_Work to complete_: Could you give every record again, exactly as it reads?

Stored data:
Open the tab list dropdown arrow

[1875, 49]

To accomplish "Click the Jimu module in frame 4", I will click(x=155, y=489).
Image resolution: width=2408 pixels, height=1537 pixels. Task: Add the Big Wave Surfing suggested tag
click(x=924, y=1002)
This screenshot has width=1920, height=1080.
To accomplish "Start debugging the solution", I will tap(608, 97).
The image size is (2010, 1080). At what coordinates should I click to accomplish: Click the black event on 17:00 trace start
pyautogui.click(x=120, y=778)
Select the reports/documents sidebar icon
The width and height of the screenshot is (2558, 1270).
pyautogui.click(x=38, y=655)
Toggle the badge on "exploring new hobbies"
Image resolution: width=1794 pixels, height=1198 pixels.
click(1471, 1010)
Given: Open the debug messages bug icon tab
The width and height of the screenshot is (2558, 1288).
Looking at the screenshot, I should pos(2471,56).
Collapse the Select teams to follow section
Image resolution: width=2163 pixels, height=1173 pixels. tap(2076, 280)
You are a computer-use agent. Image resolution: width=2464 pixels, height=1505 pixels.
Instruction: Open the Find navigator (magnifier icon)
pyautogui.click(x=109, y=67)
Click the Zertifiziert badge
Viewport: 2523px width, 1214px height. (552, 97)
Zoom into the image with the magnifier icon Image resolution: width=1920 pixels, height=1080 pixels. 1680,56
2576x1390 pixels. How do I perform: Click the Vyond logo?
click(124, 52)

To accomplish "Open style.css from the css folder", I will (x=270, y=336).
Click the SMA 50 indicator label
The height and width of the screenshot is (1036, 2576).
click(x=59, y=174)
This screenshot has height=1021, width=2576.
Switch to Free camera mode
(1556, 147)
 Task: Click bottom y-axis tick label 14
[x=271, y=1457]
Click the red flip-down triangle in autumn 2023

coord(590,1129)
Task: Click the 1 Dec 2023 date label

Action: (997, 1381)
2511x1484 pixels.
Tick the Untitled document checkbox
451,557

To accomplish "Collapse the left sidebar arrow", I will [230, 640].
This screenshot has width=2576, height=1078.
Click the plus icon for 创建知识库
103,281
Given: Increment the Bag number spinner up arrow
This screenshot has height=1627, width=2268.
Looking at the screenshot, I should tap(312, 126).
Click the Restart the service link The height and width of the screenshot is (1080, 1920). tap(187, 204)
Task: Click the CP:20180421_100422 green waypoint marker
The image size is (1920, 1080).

_Task result_:
Open the tab list dropdown arrow

[1875, 49]

To accomplish "Click the Jimu module in frame 4", I will click(x=155, y=489).
Image resolution: width=2408 pixels, height=1537 pixels. Task: Add the Big Wave Surfing suggested tag
click(x=924, y=1002)
This screenshot has width=1920, height=1080.
To accomplish "Start debugging the solution", I will tap(608, 97).
The image size is (2010, 1080). At what coordinates should I click to accomplish: Click the black event on 17:00 trace start
pyautogui.click(x=120, y=778)
Select the reports/documents sidebar icon
The width and height of the screenshot is (2558, 1270).
pyautogui.click(x=38, y=655)
Toggle the badge on "exploring new hobbies"
Image resolution: width=1794 pixels, height=1198 pixels.
click(1471, 1010)
Given: Open the debug messages bug icon tab
The width and height of the screenshot is (2558, 1288).
Looking at the screenshot, I should pos(2471,56).
Collapse the Select teams to follow section
Image resolution: width=2163 pixels, height=1173 pixels. tap(2076, 280)
You are a computer-use agent. Image resolution: width=2464 pixels, height=1505 pixels.
Instruction: Open the Find navigator (magnifier icon)
pyautogui.click(x=109, y=67)
Click the Zertifiziert badge
Viewport: 2523px width, 1214px height. (552, 97)
Zoom into the image with the magnifier icon Image resolution: width=1920 pixels, height=1080 pixels. 1680,56
2576x1390 pixels. How do I perform: Click the Vyond logo?
click(124, 52)

To accomplish "Open style.css from the css folder", I will (x=270, y=336).
Click the SMA 50 indicator label
The height and width of the screenshot is (1036, 2576).
click(x=59, y=174)
This screenshot has height=1021, width=2576.
Switch to Free camera mode
(1556, 147)
 Task: Click bottom y-axis tick label 14
[x=271, y=1457]
Click the red flip-down triangle in autumn 2023

coord(590,1129)
Task: Click the 1 Dec 2023 date label

Action: (997, 1381)
2511x1484 pixels.
Tick the Untitled document checkbox
451,557

To accomplish "Collapse the left sidebar arrow", I will [230, 640].
This screenshot has width=2576, height=1078.
Click the plus icon for 创建知识库
103,281
Given: Increment the Bag number spinner up arrow
This screenshot has height=1627, width=2268.
Looking at the screenshot, I should tap(312, 126).
Click the Restart the service link The height and width of the screenshot is (1080, 1920). tap(187, 204)
Task: Click the CP:20180421_100422 green waypoint marker
The image size is (1920, 1080).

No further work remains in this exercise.